Die Toten des Strandes wurden deshalb jahrhundertelang einfach am Strand oder hinter der nächsten Düne vergraben, und damit war das “Problem” erledigt. Im Laufe des 19. Jahrhundert aber kam es zu pietätischen Regungen in der Küstenbevölkerung, und es verstärkte sich das Bestreben, den Toten des Strandes eine weihevollere Ruhestätte zu geben, waren sie doch als Seefahrer “Berufsbrüder der auch zur See fahrenden Insulaner”, wie es ein Sylter Strandvogt formulierte. Derselbe, Wulf Hansen Decker, war es dann auch, der im Jahre 1855 südlich von Westerland auf Sylt einen kleinen Acker für die Beerdigung von Strandleichen einrichtete. Seinem Beispiel folgten alsbald andere auf Inseln und Halligen und der deutschen Nordseeküste (Amrum, Pellworm, Helgoland, Neuwerk).

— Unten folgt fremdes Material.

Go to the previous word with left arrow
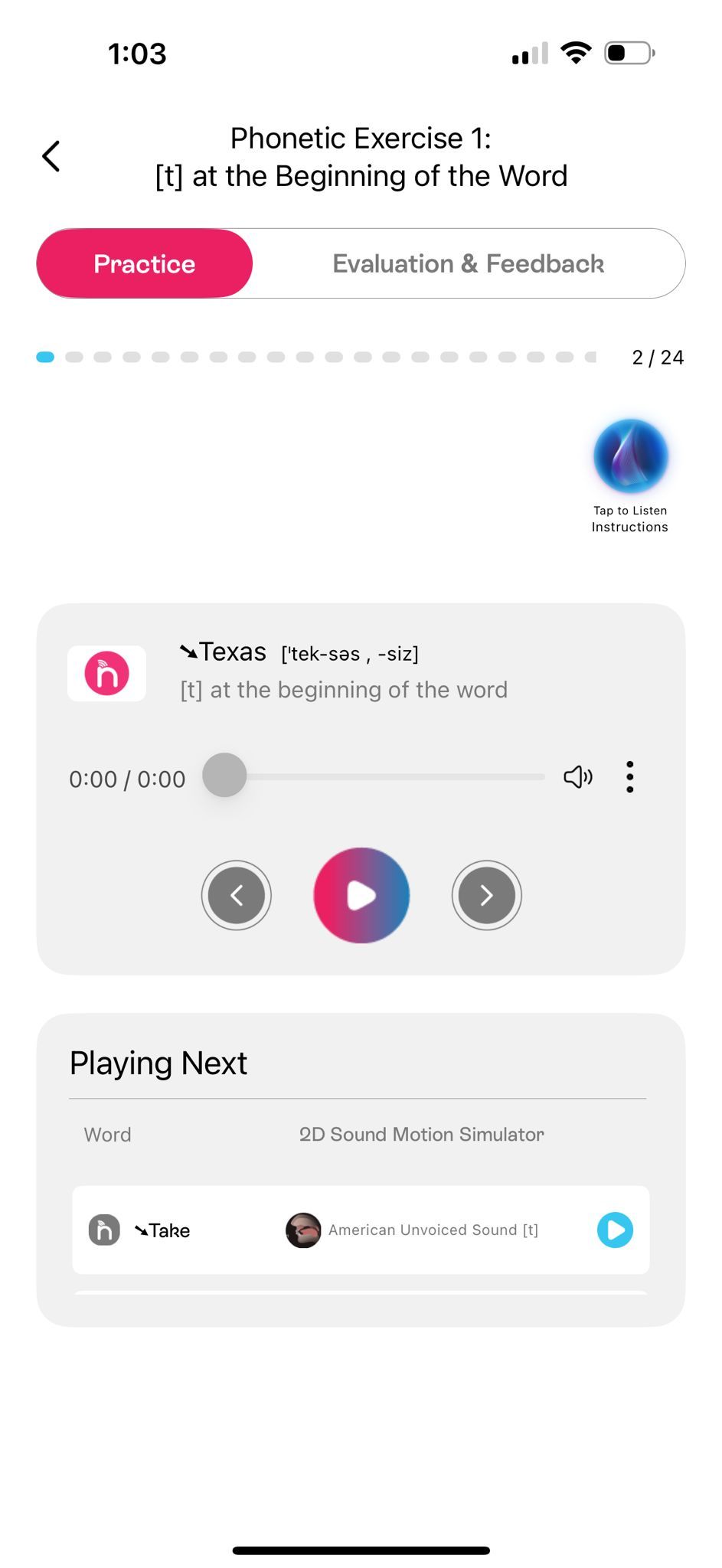(236, 895)
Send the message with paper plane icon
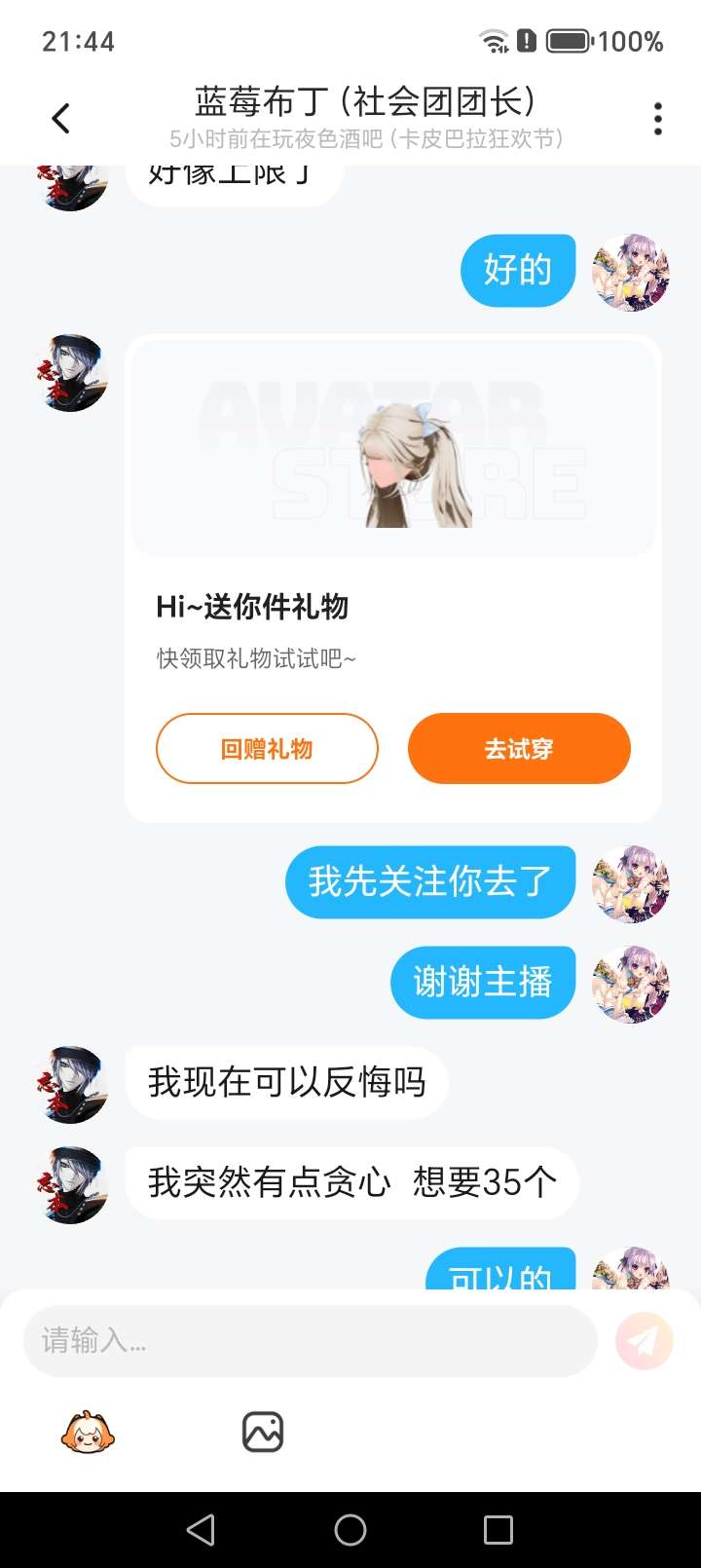The height and width of the screenshot is (1568, 701). pos(644,1341)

Ruhestätte für die namenlosen Toten des Inselstrandes
Der Heimat- oder Namenlosenfriedhof auf Amrum wurde im Jahre 1905 auf der Höhe bei Nebel eingerichtet. Angeblich soll der Kapitän Großer Fahrt Carl Jessen, der Tiefwassersegler der Hamburger Reederei Laeisz auf Salpeterfahrt zur Westküste von Südamerika führte, die kleine Landfläche für den Friedhof gestiftet haben. Aber das ist eine von den Nachkommen des Kapitäns erzählte Nachruflegende. Das Protokollbuch der Gemeinde Amrum verrät Genaueres. Am 22. Dezember des Jahres 1903 beschließt die Gemeindevertretung “(…) auf Antrag des Kirchenvorstandes die Hergabe von Gemeindegrund für die Anlage eines Friedhofes für Strandleichen”. Vermutlich hat Platzmangel auf dem St. Clemens-Friedhof rund um die Kirche zu dieser Maßnahme geführt. Denn für die zahlreichen Toten des Strandes erwies sich die Nordwestecke des Inselfriedhofes als zu klein, besonders als nach der Havarie des norwegischen Schiffes “Ilma” im gleichen Jahr 1903 nicht weniger als 9 Tote zu beerdigen waren.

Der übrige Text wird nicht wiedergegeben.